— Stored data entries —
————
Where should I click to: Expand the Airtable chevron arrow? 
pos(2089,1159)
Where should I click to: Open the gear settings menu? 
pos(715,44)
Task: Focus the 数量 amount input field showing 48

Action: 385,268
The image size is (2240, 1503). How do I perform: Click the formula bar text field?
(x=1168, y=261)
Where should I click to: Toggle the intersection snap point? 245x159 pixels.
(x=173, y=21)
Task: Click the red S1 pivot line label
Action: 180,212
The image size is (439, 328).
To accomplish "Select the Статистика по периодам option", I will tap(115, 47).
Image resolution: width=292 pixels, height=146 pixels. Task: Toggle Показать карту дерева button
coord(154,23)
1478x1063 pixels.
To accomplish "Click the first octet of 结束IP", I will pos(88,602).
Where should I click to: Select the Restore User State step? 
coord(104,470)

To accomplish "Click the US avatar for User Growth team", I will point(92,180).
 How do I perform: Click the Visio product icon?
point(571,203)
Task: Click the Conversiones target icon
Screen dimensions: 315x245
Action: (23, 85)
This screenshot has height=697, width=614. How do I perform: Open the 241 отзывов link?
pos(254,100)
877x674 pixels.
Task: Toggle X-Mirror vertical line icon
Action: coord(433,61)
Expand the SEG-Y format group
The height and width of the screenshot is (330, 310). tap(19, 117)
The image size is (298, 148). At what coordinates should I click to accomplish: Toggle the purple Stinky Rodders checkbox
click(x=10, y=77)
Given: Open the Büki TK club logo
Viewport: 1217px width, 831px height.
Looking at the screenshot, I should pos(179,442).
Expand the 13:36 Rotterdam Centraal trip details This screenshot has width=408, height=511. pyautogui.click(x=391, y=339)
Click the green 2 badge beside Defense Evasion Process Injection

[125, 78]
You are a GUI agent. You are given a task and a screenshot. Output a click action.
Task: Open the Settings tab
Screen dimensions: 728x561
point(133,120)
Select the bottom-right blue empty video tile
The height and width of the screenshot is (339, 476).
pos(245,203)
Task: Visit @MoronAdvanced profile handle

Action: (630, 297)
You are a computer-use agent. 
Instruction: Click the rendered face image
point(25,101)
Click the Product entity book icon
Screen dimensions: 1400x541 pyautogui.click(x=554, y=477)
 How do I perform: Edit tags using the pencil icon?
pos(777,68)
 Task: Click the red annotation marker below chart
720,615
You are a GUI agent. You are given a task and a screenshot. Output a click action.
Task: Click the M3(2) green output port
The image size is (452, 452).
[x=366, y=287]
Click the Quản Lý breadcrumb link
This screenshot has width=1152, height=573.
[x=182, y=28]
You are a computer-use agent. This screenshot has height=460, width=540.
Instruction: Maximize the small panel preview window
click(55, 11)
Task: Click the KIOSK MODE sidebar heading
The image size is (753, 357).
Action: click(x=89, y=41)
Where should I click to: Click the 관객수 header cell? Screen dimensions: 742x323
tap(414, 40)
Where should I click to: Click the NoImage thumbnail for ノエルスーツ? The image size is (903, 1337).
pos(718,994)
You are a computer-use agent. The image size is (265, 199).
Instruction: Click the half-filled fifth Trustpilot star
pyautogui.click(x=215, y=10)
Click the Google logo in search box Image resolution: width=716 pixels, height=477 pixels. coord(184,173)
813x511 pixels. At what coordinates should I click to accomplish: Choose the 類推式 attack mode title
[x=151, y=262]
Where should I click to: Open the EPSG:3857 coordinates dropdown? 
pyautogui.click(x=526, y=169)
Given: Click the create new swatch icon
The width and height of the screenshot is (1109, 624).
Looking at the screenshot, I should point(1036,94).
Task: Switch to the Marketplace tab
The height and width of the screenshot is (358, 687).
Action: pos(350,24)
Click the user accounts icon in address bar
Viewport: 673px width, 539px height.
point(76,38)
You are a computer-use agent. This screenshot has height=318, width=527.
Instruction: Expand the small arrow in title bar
————
— Instruction —
Pick out every line of the listing that contains the string "icon", with case counting, and copy each one.

— Right answer —
 How do I perform: Click the Visio product icon?
Task: Click the Conversiones target icon
Task: Toggle X-Mirror vertical line icon
Click the Product entity book icon
 How do I perform: Edit tags using the pencil icon?
Given: Click the create new swatch icon
Click the user accounts icon in address bar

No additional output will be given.